WASHINGTON -- Though the American flags and stars and stripes bunting at Midway Airport's Gate B8 serve to welcome troops home from abroad, they did double-duty this afternoon as a patriotic backdrop for Chicagoans traveling to the inauguration of President-elect Barack Obama.
Some 50 passengers headed to the ceremony became fast friends with one another, talking, joking and trading cell phone numbers throughout the flight, which included a scheduled stop in Cleveland to pick up yet more people headed to Obama’s inauguration.
Mary Feeley was one of the lucky few to secure a single ticket to stand in a reserved section near the Capitol steps during the swearing-in ceremony.
Originally a Hillary Clinton supporter, Feeley got the ticket through her union, the AFL-CIO, which also campaigned for Clinton and then Obama.
But a lack of tickets for Tuesday’s events hardly dissuaded other travelers, like sales manager Dawnielle Balli, who lives in Bridgeport. She was eager to claim her spot among the 1.5 million people expected to crowd the National Mall on Tuesday.
“It’s just a matter of coming together as one and being excited about the change,” Balli says.
And she came prepared for cold weather—forecasts call for partly cloudy skies with highs around freezing, but wind chills in the teens.
“I brought the Under Armor,” Balli says, referring to the brand of long underwear. And she packed instant hot packs, saying, “Yeah, they’re great. I brought a whole packet.”
For Velma Cooksey, the principal of James Wadsworth Elementary School in Woodlawn, traveling to the inauguration is a reunion of sorts.
When Obama was a state senator with little name recognition, he secured a $5,000 grant for Cooksey’s school to buy new books. And Obama’s wife Michelle helped bring a medical van to Wadsworth that provided free checkups for students who otherwise wouldn’t have been able to afford the medical checks they needed before starting classes.
She didn’t know the Obama name before those two acts but was grateful for both. She’s convinced of Obama’s commitment to education and wants her voice to be heard.

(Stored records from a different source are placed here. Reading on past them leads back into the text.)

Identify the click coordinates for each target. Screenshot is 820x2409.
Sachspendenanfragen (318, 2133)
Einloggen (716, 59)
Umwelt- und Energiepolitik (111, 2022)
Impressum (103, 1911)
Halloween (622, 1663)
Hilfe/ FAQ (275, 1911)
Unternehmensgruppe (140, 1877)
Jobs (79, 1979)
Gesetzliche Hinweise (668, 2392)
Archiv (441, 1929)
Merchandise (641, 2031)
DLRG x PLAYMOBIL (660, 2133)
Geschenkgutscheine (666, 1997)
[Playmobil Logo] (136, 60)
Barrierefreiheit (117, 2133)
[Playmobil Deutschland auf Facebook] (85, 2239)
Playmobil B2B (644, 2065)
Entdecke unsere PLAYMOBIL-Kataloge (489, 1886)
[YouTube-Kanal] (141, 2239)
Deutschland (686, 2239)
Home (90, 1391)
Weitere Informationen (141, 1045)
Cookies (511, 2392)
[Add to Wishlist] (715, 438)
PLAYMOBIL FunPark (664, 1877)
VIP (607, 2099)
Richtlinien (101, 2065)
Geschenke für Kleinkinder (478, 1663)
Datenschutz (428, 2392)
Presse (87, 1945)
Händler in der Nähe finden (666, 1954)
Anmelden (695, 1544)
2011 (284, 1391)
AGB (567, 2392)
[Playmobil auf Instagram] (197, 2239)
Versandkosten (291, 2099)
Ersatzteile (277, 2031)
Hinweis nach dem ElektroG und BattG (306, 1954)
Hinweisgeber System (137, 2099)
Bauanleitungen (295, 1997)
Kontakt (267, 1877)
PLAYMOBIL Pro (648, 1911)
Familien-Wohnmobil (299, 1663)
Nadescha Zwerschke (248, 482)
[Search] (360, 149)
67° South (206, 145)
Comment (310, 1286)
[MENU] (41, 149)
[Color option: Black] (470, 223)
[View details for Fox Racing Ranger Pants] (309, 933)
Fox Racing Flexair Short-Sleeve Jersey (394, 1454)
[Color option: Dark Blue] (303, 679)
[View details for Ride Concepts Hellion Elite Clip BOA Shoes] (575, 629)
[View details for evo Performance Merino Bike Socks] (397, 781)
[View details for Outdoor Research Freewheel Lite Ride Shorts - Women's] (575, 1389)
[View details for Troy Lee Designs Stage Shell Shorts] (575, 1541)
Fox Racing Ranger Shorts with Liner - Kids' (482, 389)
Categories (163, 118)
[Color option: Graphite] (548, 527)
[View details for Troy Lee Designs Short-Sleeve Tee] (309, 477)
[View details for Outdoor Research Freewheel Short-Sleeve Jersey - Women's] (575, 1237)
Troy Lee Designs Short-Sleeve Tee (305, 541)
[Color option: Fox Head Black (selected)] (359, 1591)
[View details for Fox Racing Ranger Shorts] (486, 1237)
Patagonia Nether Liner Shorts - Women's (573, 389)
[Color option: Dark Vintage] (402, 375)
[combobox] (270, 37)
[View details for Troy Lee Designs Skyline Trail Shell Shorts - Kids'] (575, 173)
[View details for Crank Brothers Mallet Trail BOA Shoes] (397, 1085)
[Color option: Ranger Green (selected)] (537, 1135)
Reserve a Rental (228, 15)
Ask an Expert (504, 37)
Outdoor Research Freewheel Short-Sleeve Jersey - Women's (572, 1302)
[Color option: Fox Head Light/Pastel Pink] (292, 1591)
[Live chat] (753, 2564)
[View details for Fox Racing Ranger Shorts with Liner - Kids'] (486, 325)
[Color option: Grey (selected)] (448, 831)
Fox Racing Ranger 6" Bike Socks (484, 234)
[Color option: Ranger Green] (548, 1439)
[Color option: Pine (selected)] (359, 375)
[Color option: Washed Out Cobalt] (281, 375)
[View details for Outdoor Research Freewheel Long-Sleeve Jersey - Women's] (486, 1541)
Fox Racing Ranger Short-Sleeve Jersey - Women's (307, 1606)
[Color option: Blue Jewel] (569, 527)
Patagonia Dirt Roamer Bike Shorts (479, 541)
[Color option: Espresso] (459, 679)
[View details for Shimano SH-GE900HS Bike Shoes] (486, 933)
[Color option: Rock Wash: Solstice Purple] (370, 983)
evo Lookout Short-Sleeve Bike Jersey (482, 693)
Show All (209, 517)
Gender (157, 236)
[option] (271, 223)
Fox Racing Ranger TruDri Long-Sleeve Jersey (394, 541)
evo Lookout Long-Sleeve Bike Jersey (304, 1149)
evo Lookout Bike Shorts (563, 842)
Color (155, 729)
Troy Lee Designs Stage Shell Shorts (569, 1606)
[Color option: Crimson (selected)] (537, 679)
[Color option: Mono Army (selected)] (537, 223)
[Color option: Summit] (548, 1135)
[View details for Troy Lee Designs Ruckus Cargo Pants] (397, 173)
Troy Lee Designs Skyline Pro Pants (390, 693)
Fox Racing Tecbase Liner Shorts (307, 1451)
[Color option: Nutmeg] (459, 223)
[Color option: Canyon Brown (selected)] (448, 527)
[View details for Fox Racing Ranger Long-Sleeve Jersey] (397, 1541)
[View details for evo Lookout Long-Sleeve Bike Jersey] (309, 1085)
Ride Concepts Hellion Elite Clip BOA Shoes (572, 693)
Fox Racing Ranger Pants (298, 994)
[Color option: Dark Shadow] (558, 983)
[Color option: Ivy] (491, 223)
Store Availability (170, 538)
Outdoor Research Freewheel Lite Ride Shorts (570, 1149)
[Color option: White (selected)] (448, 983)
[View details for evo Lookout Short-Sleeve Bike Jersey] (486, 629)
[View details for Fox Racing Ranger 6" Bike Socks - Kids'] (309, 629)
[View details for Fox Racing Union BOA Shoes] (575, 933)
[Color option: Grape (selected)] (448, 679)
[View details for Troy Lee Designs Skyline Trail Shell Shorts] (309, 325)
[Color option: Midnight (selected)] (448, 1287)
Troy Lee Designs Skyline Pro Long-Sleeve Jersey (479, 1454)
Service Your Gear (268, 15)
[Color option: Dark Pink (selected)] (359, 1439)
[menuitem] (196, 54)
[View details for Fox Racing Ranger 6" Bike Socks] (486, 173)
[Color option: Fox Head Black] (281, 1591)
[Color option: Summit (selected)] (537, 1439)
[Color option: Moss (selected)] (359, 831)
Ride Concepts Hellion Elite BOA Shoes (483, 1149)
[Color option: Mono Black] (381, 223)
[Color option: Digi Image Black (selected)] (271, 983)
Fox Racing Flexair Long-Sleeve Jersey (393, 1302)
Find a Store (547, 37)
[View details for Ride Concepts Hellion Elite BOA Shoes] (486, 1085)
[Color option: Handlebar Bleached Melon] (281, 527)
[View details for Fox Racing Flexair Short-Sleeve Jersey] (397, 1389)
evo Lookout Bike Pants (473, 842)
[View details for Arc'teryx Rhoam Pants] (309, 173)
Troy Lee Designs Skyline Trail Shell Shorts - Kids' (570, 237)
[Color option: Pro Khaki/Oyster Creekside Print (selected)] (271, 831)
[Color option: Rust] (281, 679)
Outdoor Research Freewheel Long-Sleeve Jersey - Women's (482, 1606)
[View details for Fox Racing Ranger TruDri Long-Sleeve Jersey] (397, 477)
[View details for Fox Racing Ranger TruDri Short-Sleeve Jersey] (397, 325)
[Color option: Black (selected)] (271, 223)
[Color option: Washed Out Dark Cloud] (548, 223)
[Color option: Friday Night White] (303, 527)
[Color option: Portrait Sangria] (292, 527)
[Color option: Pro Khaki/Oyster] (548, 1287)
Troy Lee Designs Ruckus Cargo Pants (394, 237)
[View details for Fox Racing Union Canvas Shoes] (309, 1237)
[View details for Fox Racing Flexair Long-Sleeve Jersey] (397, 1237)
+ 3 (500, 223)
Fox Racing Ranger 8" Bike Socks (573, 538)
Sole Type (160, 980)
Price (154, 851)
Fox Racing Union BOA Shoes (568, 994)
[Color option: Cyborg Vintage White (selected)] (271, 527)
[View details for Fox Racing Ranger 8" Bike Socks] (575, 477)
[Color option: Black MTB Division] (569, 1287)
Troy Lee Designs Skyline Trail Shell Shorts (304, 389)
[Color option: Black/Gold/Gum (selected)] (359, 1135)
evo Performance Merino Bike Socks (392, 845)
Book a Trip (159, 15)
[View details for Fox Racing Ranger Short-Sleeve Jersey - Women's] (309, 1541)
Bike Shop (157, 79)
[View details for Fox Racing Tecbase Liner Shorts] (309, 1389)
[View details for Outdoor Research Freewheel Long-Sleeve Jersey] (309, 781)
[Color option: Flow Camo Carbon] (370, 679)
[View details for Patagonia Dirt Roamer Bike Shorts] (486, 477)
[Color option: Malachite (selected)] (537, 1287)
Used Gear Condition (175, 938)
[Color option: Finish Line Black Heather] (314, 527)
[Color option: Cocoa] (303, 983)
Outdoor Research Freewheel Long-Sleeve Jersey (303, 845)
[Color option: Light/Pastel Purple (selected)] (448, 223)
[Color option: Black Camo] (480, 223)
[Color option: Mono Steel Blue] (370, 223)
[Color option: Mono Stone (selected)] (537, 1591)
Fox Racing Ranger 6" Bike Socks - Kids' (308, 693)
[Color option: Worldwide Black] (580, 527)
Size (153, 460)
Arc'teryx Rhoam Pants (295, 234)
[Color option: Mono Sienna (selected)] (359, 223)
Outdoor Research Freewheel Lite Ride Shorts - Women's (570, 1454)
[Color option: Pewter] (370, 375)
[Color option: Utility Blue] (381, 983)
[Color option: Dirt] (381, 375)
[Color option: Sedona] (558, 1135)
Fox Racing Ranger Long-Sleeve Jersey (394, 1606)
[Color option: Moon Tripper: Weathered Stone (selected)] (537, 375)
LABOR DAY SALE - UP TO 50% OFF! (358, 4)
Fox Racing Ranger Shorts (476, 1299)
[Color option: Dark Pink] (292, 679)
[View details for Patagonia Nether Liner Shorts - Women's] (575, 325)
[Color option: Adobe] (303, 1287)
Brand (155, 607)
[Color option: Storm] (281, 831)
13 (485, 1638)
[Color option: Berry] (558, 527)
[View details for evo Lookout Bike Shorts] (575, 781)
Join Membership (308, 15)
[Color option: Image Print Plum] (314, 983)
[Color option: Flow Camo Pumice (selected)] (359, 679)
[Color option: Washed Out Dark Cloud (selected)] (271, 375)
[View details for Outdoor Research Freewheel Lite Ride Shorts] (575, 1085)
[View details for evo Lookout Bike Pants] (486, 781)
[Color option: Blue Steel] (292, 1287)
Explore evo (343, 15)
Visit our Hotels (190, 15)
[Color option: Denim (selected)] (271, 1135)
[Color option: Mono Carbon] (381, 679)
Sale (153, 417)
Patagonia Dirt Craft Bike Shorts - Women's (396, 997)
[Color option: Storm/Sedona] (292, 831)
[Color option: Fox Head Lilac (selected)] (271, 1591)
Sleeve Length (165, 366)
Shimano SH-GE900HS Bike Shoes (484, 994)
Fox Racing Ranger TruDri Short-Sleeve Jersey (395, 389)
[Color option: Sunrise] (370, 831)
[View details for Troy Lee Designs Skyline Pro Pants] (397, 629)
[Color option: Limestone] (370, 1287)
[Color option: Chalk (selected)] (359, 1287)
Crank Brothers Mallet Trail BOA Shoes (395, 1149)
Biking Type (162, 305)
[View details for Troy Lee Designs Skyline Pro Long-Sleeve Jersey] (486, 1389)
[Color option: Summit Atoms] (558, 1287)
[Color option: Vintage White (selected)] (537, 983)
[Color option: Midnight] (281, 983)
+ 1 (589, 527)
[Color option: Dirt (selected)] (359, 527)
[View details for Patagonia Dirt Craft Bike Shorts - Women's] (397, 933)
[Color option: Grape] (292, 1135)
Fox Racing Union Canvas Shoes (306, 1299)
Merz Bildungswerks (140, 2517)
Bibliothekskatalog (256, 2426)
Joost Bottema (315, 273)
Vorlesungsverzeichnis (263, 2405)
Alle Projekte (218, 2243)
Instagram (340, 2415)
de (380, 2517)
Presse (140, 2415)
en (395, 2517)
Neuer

“Mainly I want to take a seat at the table of democracy on behalf of children,” Cooksey says.
Among the top priorities for her: finding ways to fund charter schools without taking away resources from neighboring public schools, a problem she has seen play out on some Chicago Public Schools campuses. The funding disparity, she said, creates unnecessary tensions between schools.
But policy matters weren’t the only things on the minds of people headed to the inauguration.
In the baggage claim area at Baltimore’s airport, two Tuskegee Airmen said being able to attend Obama’s inauguration was significant for them, more than 60 years after they helped break down the military’s segregated ranks.
Dr. James B. Williams was one of the 101 Tuskegee Airmen arrested for insubordination after they tried to enter the all-white Freeman Field Officers’ Club at a base in Indiana in 1945.
“We were the ones that kind of forced them to integrate,” says the 89-year-old Williams, who practiced general surgery in Chicago for 26 years before retiring to Las Cruces, N.M.
Fellow Airman William B. Ellis, 92, who lives in Los Angeles, summed up the excited energy in the air Monday night.
“Heck yeah, I’m excited for tomorrow,” he says.